All of the entries below are to be copied without any alteration.

PROVIDED DATA >>
*** Block opens ***
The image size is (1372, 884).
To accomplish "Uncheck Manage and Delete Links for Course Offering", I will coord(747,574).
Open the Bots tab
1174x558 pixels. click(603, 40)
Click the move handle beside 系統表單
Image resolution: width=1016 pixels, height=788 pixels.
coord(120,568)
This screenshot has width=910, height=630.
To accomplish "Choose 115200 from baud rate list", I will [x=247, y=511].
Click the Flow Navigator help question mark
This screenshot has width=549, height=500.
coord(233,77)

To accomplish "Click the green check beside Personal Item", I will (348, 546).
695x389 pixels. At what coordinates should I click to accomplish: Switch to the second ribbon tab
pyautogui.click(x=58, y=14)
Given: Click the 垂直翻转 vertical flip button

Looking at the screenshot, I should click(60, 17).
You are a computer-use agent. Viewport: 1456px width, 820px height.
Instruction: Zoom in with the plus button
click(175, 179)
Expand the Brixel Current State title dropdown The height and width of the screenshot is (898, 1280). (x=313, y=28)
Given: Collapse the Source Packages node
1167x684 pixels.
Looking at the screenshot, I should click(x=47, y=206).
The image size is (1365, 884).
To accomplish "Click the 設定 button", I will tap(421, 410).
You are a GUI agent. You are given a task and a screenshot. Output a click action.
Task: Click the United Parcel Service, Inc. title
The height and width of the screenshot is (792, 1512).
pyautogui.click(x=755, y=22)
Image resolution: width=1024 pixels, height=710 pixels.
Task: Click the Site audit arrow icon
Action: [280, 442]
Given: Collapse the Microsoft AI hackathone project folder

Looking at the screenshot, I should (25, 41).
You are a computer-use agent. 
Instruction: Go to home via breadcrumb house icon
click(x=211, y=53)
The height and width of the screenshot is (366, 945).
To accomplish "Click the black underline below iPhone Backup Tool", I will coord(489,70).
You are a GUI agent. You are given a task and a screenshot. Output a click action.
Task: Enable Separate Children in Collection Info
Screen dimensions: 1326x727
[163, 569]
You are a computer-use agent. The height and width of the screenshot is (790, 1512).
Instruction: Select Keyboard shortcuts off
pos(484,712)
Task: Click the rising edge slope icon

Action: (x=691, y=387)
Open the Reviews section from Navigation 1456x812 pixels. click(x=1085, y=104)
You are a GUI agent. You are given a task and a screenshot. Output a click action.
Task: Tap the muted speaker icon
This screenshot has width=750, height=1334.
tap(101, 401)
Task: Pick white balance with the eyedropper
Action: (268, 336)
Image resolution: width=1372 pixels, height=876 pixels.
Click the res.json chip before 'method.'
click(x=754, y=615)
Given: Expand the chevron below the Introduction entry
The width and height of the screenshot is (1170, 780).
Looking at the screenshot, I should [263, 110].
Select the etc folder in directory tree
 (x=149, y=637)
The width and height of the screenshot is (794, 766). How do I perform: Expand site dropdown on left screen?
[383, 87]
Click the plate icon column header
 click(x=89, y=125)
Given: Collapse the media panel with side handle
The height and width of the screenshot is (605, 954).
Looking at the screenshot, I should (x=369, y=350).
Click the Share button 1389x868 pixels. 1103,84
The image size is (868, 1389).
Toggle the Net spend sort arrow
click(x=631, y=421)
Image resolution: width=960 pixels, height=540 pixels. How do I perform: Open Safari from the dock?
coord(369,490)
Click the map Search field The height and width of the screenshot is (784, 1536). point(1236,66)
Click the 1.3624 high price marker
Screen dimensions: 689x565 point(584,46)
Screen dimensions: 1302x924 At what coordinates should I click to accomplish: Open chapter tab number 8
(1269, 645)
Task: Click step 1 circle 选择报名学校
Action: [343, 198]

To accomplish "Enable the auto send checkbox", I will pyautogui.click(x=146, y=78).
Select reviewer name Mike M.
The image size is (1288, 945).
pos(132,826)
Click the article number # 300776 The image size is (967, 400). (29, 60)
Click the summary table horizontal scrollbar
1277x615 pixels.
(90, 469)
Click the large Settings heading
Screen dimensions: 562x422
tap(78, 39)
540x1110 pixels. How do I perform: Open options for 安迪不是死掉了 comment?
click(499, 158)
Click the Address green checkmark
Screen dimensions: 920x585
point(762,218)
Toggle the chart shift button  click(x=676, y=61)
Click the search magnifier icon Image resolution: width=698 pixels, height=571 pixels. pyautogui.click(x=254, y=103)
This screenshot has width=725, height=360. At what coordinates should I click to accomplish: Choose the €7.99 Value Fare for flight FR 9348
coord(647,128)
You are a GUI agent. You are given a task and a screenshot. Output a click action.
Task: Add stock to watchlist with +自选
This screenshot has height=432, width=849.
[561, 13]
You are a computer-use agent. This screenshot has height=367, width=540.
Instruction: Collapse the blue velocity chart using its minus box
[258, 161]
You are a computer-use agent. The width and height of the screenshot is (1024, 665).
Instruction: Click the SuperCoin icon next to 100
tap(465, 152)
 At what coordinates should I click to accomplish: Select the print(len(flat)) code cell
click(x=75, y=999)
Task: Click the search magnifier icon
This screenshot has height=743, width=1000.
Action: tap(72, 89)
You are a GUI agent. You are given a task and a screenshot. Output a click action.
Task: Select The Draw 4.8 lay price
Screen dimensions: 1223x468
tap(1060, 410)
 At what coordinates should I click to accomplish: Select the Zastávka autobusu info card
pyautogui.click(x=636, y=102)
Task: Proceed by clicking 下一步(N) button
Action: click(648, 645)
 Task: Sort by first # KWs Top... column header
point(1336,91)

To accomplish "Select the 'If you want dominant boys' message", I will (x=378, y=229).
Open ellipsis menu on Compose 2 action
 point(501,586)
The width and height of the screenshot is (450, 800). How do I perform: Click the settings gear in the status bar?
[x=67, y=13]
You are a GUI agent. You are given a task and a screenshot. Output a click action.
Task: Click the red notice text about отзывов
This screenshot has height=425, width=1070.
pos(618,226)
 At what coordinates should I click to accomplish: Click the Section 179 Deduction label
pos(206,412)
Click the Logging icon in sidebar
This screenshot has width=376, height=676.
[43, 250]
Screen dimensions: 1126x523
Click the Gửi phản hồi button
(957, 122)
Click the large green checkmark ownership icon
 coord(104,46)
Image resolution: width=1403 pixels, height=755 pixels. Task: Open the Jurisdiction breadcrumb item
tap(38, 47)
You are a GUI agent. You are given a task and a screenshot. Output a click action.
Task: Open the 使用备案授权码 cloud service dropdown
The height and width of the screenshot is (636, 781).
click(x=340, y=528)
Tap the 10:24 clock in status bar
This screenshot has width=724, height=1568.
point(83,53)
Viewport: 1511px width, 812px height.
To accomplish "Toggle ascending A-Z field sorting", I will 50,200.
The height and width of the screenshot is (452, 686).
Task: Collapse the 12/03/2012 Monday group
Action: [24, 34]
*** Block closes ***
SOLUTION >>
The image size is (1372, 884).
To accomplish "Uncheck Manage and Delete Links for Course Offering", I will coord(747,574).
Open the Bots tab
1174x558 pixels. click(603, 40)
Click the move handle beside 系統表單
Image resolution: width=1016 pixels, height=788 pixels.
coord(120,568)
This screenshot has width=910, height=630.
To accomplish "Choose 115200 from baud rate list", I will [x=247, y=511].
Click the Flow Navigator help question mark
This screenshot has width=549, height=500.
coord(233,77)

To accomplish "Click the green check beside Personal Item", I will (348, 546).
695x389 pixels. At what coordinates should I click to accomplish: Switch to the second ribbon tab
pyautogui.click(x=58, y=14)
Given: Click the 垂直翻转 vertical flip button

Looking at the screenshot, I should click(60, 17).
You are a computer-use agent. Viewport: 1456px width, 820px height.
Instruction: Zoom in with the plus button
click(175, 179)
Expand the Brixel Current State title dropdown The height and width of the screenshot is (898, 1280). (x=313, y=28)
Given: Collapse the Source Packages node
1167x684 pixels.
Looking at the screenshot, I should click(x=47, y=206).
The image size is (1365, 884).
To accomplish "Click the 設定 button", I will tap(421, 410).
You are a GUI agent. You are given a task and a screenshot. Output a click action.
Task: Click the United Parcel Service, Inc. title
The height and width of the screenshot is (792, 1512).
pyautogui.click(x=755, y=22)
Image resolution: width=1024 pixels, height=710 pixels.
Task: Click the Site audit arrow icon
Action: [280, 442]
Given: Collapse the Microsoft AI hackathone project folder

Looking at the screenshot, I should (25, 41).
You are a computer-use agent. 
Instruction: Go to home via breadcrumb house icon
click(x=211, y=53)
The height and width of the screenshot is (366, 945).
To accomplish "Click the black underline below iPhone Backup Tool", I will coord(489,70).
You are a GUI agent. You are given a task and a screenshot. Output a click action.
Task: Enable Separate Children in Collection Info
Screen dimensions: 1326x727
[163, 569]
You are a computer-use agent. The height and width of the screenshot is (790, 1512).
Instruction: Select Keyboard shortcuts off
pos(484,712)
Task: Click the rising edge slope icon

Action: (x=691, y=387)
Open the Reviews section from Navigation 1456x812 pixels. click(x=1085, y=104)
You are a GUI agent. You are given a task and a screenshot. Output a click action.
Task: Tap the muted speaker icon
This screenshot has width=750, height=1334.
tap(101, 401)
Task: Pick white balance with the eyedropper
Action: (268, 336)
Image resolution: width=1372 pixels, height=876 pixels.
Click the res.json chip before 'method.'
click(x=754, y=615)
Given: Expand the chevron below the Introduction entry
The width and height of the screenshot is (1170, 780).
Looking at the screenshot, I should [263, 110].
Select the etc folder in directory tree
 (x=149, y=637)
The width and height of the screenshot is (794, 766). How do I perform: Expand site dropdown on left screen?
[383, 87]
Click the plate icon column header
 click(x=89, y=125)
Given: Collapse the media panel with side handle
The height and width of the screenshot is (605, 954).
Looking at the screenshot, I should (x=369, y=350).
Click the Share button 1389x868 pixels. 1103,84
The image size is (868, 1389).
Toggle the Net spend sort arrow
click(x=631, y=421)
Image resolution: width=960 pixels, height=540 pixels. How do I perform: Open Safari from the dock?
coord(369,490)
Click the map Search field The height and width of the screenshot is (784, 1536). point(1236,66)
Click the 1.3624 high price marker
Screen dimensions: 689x565 point(584,46)
Screen dimensions: 1302x924 At what coordinates should I click to accomplish: Open chapter tab number 8
(1269, 645)
Task: Click step 1 circle 选择报名学校
Action: [343, 198]

To accomplish "Enable the auto send checkbox", I will pyautogui.click(x=146, y=78).
Select reviewer name Mike M.
The image size is (1288, 945).
pos(132,826)
Click the article number # 300776 The image size is (967, 400). (29, 60)
Click the summary table horizontal scrollbar
1277x615 pixels.
(90, 469)
Click the large Settings heading
Screen dimensions: 562x422
tap(78, 39)
540x1110 pixels. How do I perform: Open options for 安迪不是死掉了 comment?
click(499, 158)
Click the Address green checkmark
Screen dimensions: 920x585
point(762,218)
Toggle the chart shift button  click(x=676, y=61)
Click the search magnifier icon Image resolution: width=698 pixels, height=571 pixels. pyautogui.click(x=254, y=103)
This screenshot has width=725, height=360. At what coordinates should I click to accomplish: Choose the €7.99 Value Fare for flight FR 9348
coord(647,128)
You are a GUI agent. You are given a task and a screenshot. Output a click action.
Task: Add stock to watchlist with +自选
This screenshot has height=432, width=849.
[561, 13]
You are a computer-use agent. This screenshot has height=367, width=540.
Instruction: Collapse the blue velocity chart using its minus box
[258, 161]
You are a computer-use agent. The width and height of the screenshot is (1024, 665).
Instruction: Click the SuperCoin icon next to 100
tap(465, 152)
 At what coordinates should I click to accomplish: Select the print(len(flat)) code cell
click(x=75, y=999)
Task: Click the search magnifier icon
This screenshot has height=743, width=1000.
Action: tap(72, 89)
You are a GUI agent. You are given a task and a screenshot. Output a click action.
Task: Select The Draw 4.8 lay price
Screen dimensions: 1223x468
tap(1060, 410)
 At what coordinates should I click to accomplish: Select the Zastávka autobusu info card
pyautogui.click(x=636, y=102)
Task: Proceed by clicking 下一步(N) button
Action: click(648, 645)
 Task: Sort by first # KWs Top... column header
point(1336,91)

To accomplish "Select the 'If you want dominant boys' message", I will (x=378, y=229).
Open ellipsis menu on Compose 2 action
 point(501,586)
The width and height of the screenshot is (450, 800). How do I perform: Click the settings gear in the status bar?
[x=67, y=13]
You are a GUI agent. You are given a task and a screenshot. Output a click action.
Task: Click the red notice text about отзывов
This screenshot has height=425, width=1070.
pos(618,226)
 At what coordinates should I click to accomplish: Click the Section 179 Deduction label
pos(206,412)
Click the Logging icon in sidebar
This screenshot has width=376, height=676.
[43, 250]
Screen dimensions: 1126x523
Click the Gửi phản hồi button
(957, 122)
Click the large green checkmark ownership icon
 coord(104,46)
Image resolution: width=1403 pixels, height=755 pixels. Task: Open the Jurisdiction breadcrumb item
tap(38, 47)
You are a GUI agent. You are given a task and a screenshot. Output a click action.
Task: Open the 使用备案授权码 cloud service dropdown
The height and width of the screenshot is (636, 781).
click(x=340, y=528)
Tap the 10:24 clock in status bar
This screenshot has width=724, height=1568.
point(83,53)
Viewport: 1511px width, 812px height.
To accomplish "Toggle ascending A-Z field sorting", I will 50,200.
The height and width of the screenshot is (452, 686).
Task: Collapse the 12/03/2012 Monday group
Action: [24, 34]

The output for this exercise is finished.